Gov. J.B. Pritzker on the campaign trail in 2018

After House and Senate Democrats sent SB 1596 to Gov. J.B. Pritzker’s desk, the Illinois Chamber of Commerce is petitioning the governor to veto the Workers’ Compensation reform bill.

The chamber’s recent letter to Pritzker outlines a handful of potential adverse effects on small businesses and invokes Pritzker’s campaign promise to involve employers in any reform process.

“We urge you to veto SB 1596, as business interests were provided no opportunity to negotiate the provisions of SB 1596 and its provisions will have a profound impact on the workers’ compensation system” wrote Illinois Chamber president and CEO Todd Maisch.

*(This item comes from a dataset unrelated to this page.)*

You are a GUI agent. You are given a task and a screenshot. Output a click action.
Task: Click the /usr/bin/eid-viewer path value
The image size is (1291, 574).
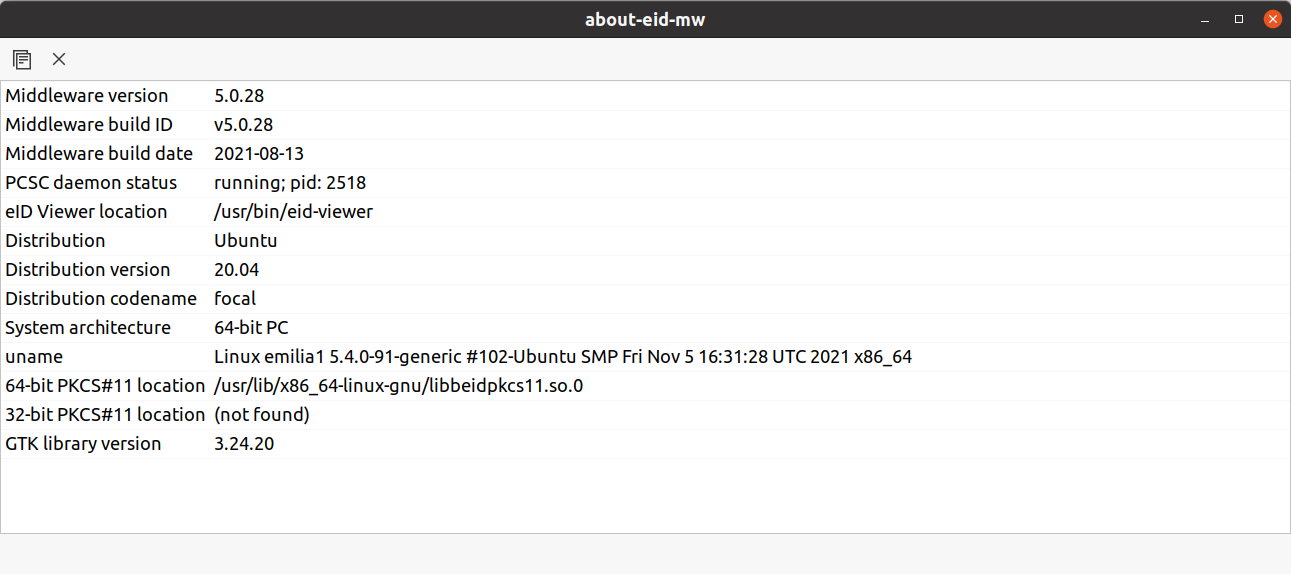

Illinois Chamber of Commerce President and CEO Todd Maisch

The legislators sponsoring the bill, sent to Pritzker on March 20, are all Democrats, according to the General Assembly’s website.

Maisch wrote that the proposed law would erode liability protection for employers in workplace injury cases. Under current Workers Compensation (WC) and Occupational Disease (OD) law in Illinois, the letter noted, employees are limited in the amount of time they have to sue their employers.

This limitation was upheld by a 2015 Illinois Supreme Court decision in the Folta versus Ferro Engineering case. According to the McKenna Minutes, that decision reversed a lower court’s ruling that would have allowed the defendant to seek damages against the plaintiff for asbestos injuries after the statute of limitations had expired.

In Maisch’s letter to Pritzker, he noted that the ruling did allow plaintiffs to sue third parties (such as asbestos manufacturers) for damages, giving them legal recourse for their injuries. Maisch then explained why the Illinois chamber opposes SB 1596.

“Exclusive remedy protection for Illinois employers [would be] eviscerated, creating significant new exposures to liability, including punitive damages, that far exceed the benefits provided by the WC or OD Acts …” Maisch wrote.

He alleged that the proposal would set aside employer protection under current laws, so “employers will now face civil actions with unlimited awards, including punitive damages, from cases where the action has been previously barred.”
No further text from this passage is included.